Aqueles que me acompanham conhecem esta minha paixão.
Não vou encher suas paciências, entretanto, fazendo resenhas de todos os livros que li nos últimos tempos, vou apenas mencioná-los rapidamente.

Como detesto os atos e fatos politicamente corretos, li "Guia politicamente incorreto da América Latina", de Leandro Narloch e Duda Teixeira. Já havia lido do Narloch o Guia...do Brasil, conforme comentário feito há algum tempo. Este segue na mesma linha, mostrando-nos a outra versão da história e das diversas personagens ou "vultos históricos" da nossa América; vale a pena pelo desmascaramento.
"Guia politicamente incorreto da Filosofia - ensaio de ironia", de Luiz Felipe Pondé. Vejo-o com frequência, se não me engana minha memória, no Jornal da TV Educativa.  Gosto dele por não ser um filósofo tradicional, (pelo menos os que conheci há alguns anos, eram contra tudo e todos e o mundo estava errado - certos, só eles!) Gostei de sua escrita, linguagem acessível, muita ironia, conhecimento e comentários divertidos. Algumas citações necessárias:
 "Mas a sensibilidade democrática sofre quando se aponta a relação entre culto da igualdade e mediocridade. Essa questão toca fundo na natureza humana, que tende facilmente à inércia, a fim de garantir o cotidiano. Algo na natureza humana ama a mediocridade."
"Muçulmanos são lindos, índios são lindos, a África é linda, canibais são lindos, imigrantes ilegais são lindos, enfim, todos os "outros" são lindos.  Uma das áreas mais amadas pela praga do politicamente correto é a chamada "ética do outro", ou seja, uma obrigação de acharmos que o "outro" é sempre legal. "Outro" aqui significa quase sempre outras culturas ou algo oposto a Igreja, Deus, heterossexual, capitalismo ou arrumar o quarto e lavar o banheiro todo dia".  E por aí vai.
Vale a pena leitura, pois o autor viaja dos socráticos aos pós-modernos, numa linguagem simples, sem ser simplista; mesmo para quem não curte filosofia, vai dar boas risadas de si mesmo e dos outros. Isto também é bom.

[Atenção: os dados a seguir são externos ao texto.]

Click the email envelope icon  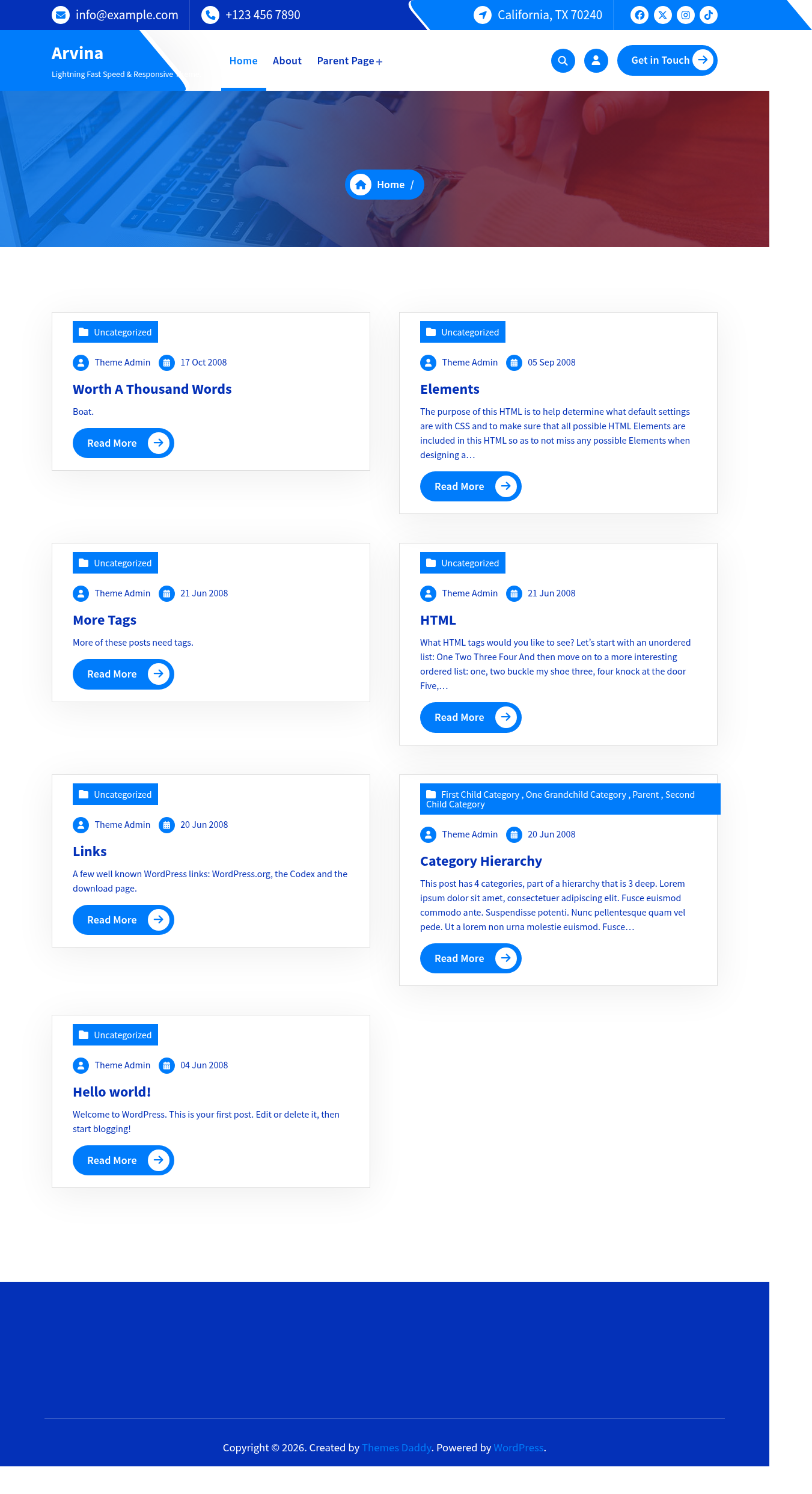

Nunca tinha lido o Marquês de Sade, mas sempre tive curiosidade.
Encontrei estes dias no mercado (obrigada, L&PM pocket!), "Os crimes do amor" do Marquês de Sade. Narra, para mim em contos, romances ocorridos em sua época (França, 1740-1814), com a cultura francesa da época, vestimentas, modo de pensar etc.  Pelo tanto que tenho lido de comentários dele, nem me assustei...vou procurar outros livros, para ver se é verdade o que já li de comentários sobre ele.

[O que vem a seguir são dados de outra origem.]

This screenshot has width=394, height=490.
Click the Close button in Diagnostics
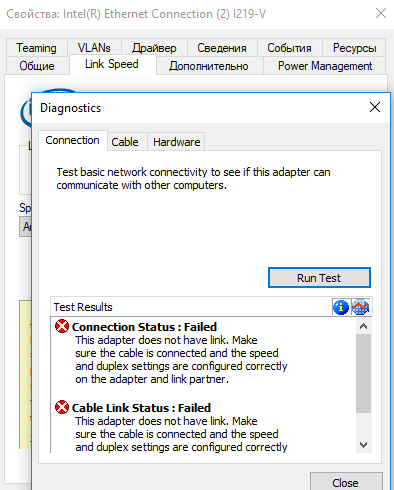tap(346, 482)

E para encerrar a dose de hoje, o gaúcho Moacyr Scliar, de quem sou fã de carteirinha, também em livro de bolso um que ele escreveu em 1979, "Os voluntários".  Narra a história de moradores da Rua Voluntários da Pátria, em Porto Alegre, famosa pela prostituição.  Um filho de moradores e lojistas da área tinha a fixação de conhecer Jerusalém, e é em torno deste fato que a história se desenrola.
Scliar todos nós conhecemos, gaúcho do Bonfim, membro da Academia Brasileira de Letras, médico sanitarista, publicado em várias línguas, nunca nos decepciona: um texto limpo, direto, às vezes cômico, às vezes trágico, sempre emocionante. Vale a pena.